Meryem Sûresi 42. Ayet

اِذْ قَالَ لِاَب۪يهِ يَٓا اَبَتِ لِمَ تَعْبُدُ مَا لَا يَسْمَعُ وَلَا يُبْصِرُ وَلَا يُغْن۪ي عَنْكَ شَيْـٔاً  ...

Hani babasına şöyle demişti: “Babacığım! İşitmeyen, görmeyen ve sana bir faydası olmayan şeylere niçin tapıyorsun?”
 
Sıra Kelime Anlamı Kökü
1 إِذْ hani
2 قَالَ demişti ki ق و ل
3 لِأَبِيهِ babasına ا ب و
4 يَا أَبَتِ babacığım ا ب و
5 لِمَ niçin?
6 تَعْبُدُ tapıyorsun ع ب د
7 مَا şeylere
8 لَا
9 يَسْمَعُ işitmeyen س م ع
10 وَلَا ve
11 يُبْصِرُ görmeyen ب ص ر
12 وَلَا ve
13 يُغْنِي yararı olmayan غ ن ي
14 عَنْكَ sana
15 شَيْئًا hiçbir ش ي ا
 
Bu âyetler, evlâdın ana babaya karşı tavrının nasıl olması gerektiğini göstermesi bakımından ilgi çekicidir. Hz. İbrâhim, babası Âzer’e her sözünün başında “babacığım” diye hitap etmekte, –ilerideki âyetlerden anlaşılacağı üzere– babası müşrik olmasına, kendisine karşı son derece kaba ve tehditkâr ifadeler kullanmasına rağmen ona karşı saygıda kusur etmediği görülmektedir. Âyetlerden aynı zamanda küçüğün de büyüğe öğüt verebileceği ve din konusunda insanları doğru yola iletecek gerçek bilginin ilâhî vahiy olduğu anlaşılmaktadır. 44. âyette, Allah’ın emrine aykırı olmasına rağmen şeytanın emrine itaat etmek, “ona tapma” olarak değerlendirilmiştir. Kur’an akla, hakikate ve ahlâka aykırı olan her türlü hareketi şeytanî olarak; ve şeytanî sâiklere teslimiyet yönünde ortaya konan her bilinçli eylemi de “şeytana tapma” olarak tanımlamaktadır (Esed, II, 615; krş. Nisâ 4/117). 
 
İbrâhim’in babası için dua edeceği yönündeki vaadi, babasının inkârcı olarak öleceğini ve Allah düşmanı olduğunu öğrenmeden önce idi. Bu durumu öğrenince babasının affı için dua etmekten vazgeçti (bk. Tevbe9/114).
 
 Kur'an Yolu Tefsiri Cilt: 3 Sayfa: 602
 

اِذْ قَالَ لِاَب۪يهِ يَٓا اَبَتِ لِمَ تَعْبُدُ مَا لَا يَسْمَعُ وَلَا يُبْصِرُ وَلَا يُغْن۪ي عَنْكَ شَيْـٔاً

 

اِذْ  zaman zarfı olup  صِدّ۪يقاً نَبِياًّ ‘e müteallıktır.  قَالَ  ile başlayan fiil cümlesi muzâfun ileyh olarak mahallen mecrurdur.  

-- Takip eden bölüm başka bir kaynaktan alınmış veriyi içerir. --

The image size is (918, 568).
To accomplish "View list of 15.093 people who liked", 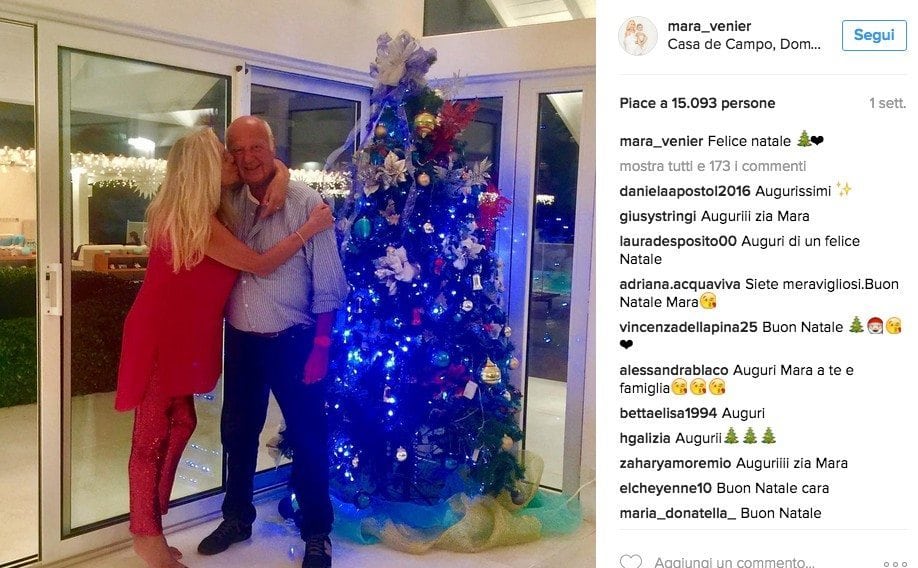I will [x=697, y=104].
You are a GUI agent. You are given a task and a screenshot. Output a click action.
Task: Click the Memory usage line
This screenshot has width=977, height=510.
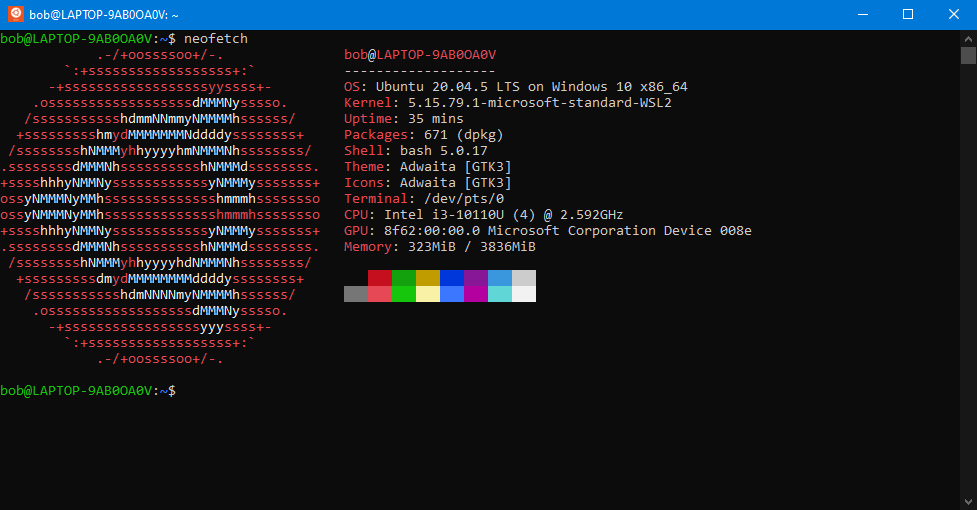(440, 247)
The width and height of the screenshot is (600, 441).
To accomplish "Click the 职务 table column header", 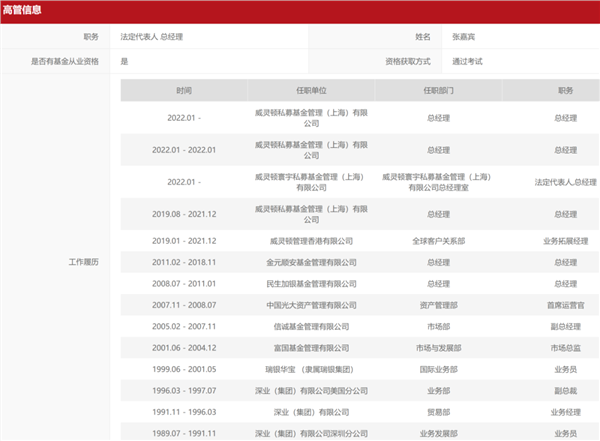I will point(565,90).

قَالَ  fetha üzere mebni mazi fiildir. Faili müstetir olup takdiri هو’dir. 

لِاَب۪يهِ  car mecruru  قَالَ  fiiline müteallık olup harfle îrab olan beş isimden biri olup cer alameti  ي ’dır. Muttasıl zamir  هُ  muzâfun ileyh olarak mahallen mecrurdur.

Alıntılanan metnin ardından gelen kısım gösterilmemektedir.